O CRIME DE USURA À LUZ DA TEORIA CONSTITUCIONALISTA DO DELITO
Postado em: 24/08/2015
O CRIME DE USURA À LUZ DA TEORIA CONSTITUCIONALISTA DO DELITO
O que se pretende fazer é uma análise crítica sobre a figura típica do crime de usura previsto no artigo 4º da Lei 1.521/51, verificando como ele se comporta quando suas principais características são subjugadas aos critérios valorativos estabelecidos pela Teoria Constitucionalista do Delito.

2. ASPECTOS LEGAIS SOBRE A USURA

Importante esclarecer que não há reserva legal para o termo agiotagem, tendo sido ele criado pela própria sociedade, que por anos tem denominado quem empresta dinheiro a juros com sendo o agiota. Na lei o termo que explica essa prática é usura, mas na prática usura e agiotagem acabam sendo sinônimos.
Estabelecendo uma definição do que seria a usura, pode-se dizer ser ela a prática de empréstimo monetário, feito entre particulares de forma escrita ou verbal, com estipulação de juros que ultrapassam margem permitida em lei, e sem a anuência do banco central.

2.1 ASPECTOS PRÁTICOS ENTRE A USURA E OS EMPRESTIMOS BANCÁRIOS

Importante que todos entendam que uma conduta não pode ser criminalizada para uns e para outros não. E é justamente isso que tem ocorrido, pois se criminaliza o empréstimo feito por particulares e se permite a negociação, com fixação indiscriminada de juros, por parte das instituições financeiras.
Tanto quem empresta assim como quem toma emprestado, ambos são tidos como partes contratantes, assim como as que se vê em qualquer contrato. Ademais, comparando o empréstimo feito por particular daquele feito pelas instituições, restam claras as seguintes características: i) nas duas situações a procura pelo empréstimo ocorre de maneira voluntária; ii) é perfeitamente possível que as partes convencionem a taxa de juros que será cobrada; iii) podem as partes convencionarem a forma e o tempo para a quitação.

2.2 A USURA LEGALIZADA (OS JUROS DOS BANCOS)

O argumento de que o agiota é ambicioso e cobra juros altíssimos, se aplica sobre medida às instituições financeiras. O pior, e na verdade a única diferença, é que essas fazem de forma legítima, pois possuem o aval do Estado para extorquirem a população. Prova disso, analisando lista divulgada pelo Banco Central no mês de julho de 2012, verifica-se que uma das empresas ali listadas cobrou de juros a marca de 833,50% ao ano. E nem por isso essa conduta dolosa é tida como crime de usura.

Na verdade, a própria configuração do crime de usura já é por si só problemática, pois não se sabe ao certo quais parâmetros de juros devem servir para sua configuração. Sendo assim, como não há no tipo penal do artigo 4º da Lei 1.521/51, nenhuma elementar que discipline o quantum de juros é capaz de tornar a conduta criminosa, é entendimento majoritário que por meio de uma interpretação sistemática deve-se aplicar o artigo 161, §1º do Código Tributário Nacional, que determina a fixação de um por cento ao mês.

• _O QUE FAZER_: Segundo o texto sobre o crime de usura, qual taxa anual de juros foi cobrada por uma das empresas da lista divulgada pelo Banco Central em julho de 2012?

• _DADOS EXTRAÍDOS_:
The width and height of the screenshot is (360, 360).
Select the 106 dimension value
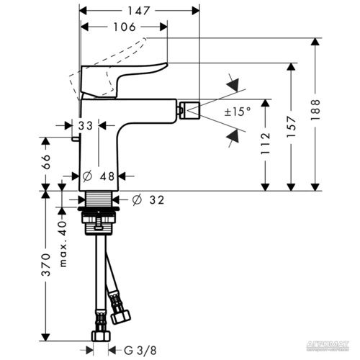click(x=123, y=27)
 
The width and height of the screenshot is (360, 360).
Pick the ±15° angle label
click(x=238, y=112)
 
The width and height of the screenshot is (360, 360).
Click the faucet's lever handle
click(x=122, y=78)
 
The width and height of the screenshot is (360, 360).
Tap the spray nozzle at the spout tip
click(x=189, y=110)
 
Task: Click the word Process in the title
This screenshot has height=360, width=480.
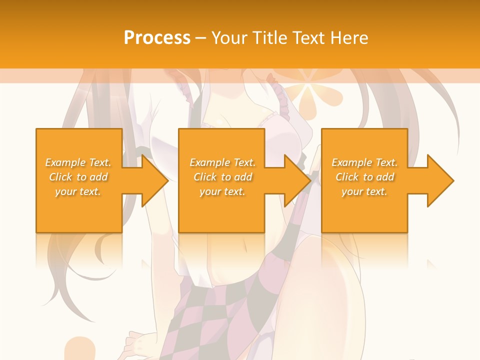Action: click(x=157, y=38)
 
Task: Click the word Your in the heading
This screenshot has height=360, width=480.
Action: click(x=230, y=38)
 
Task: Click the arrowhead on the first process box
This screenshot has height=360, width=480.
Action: click(x=153, y=180)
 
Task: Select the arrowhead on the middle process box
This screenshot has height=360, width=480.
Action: click(x=296, y=180)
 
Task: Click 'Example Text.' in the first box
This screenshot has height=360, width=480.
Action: click(x=78, y=162)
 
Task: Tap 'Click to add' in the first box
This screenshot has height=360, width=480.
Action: click(x=78, y=177)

• _PROBLEMA RESOLVIDO_: Essa empresa cobrou juros de 833,50% ao ano.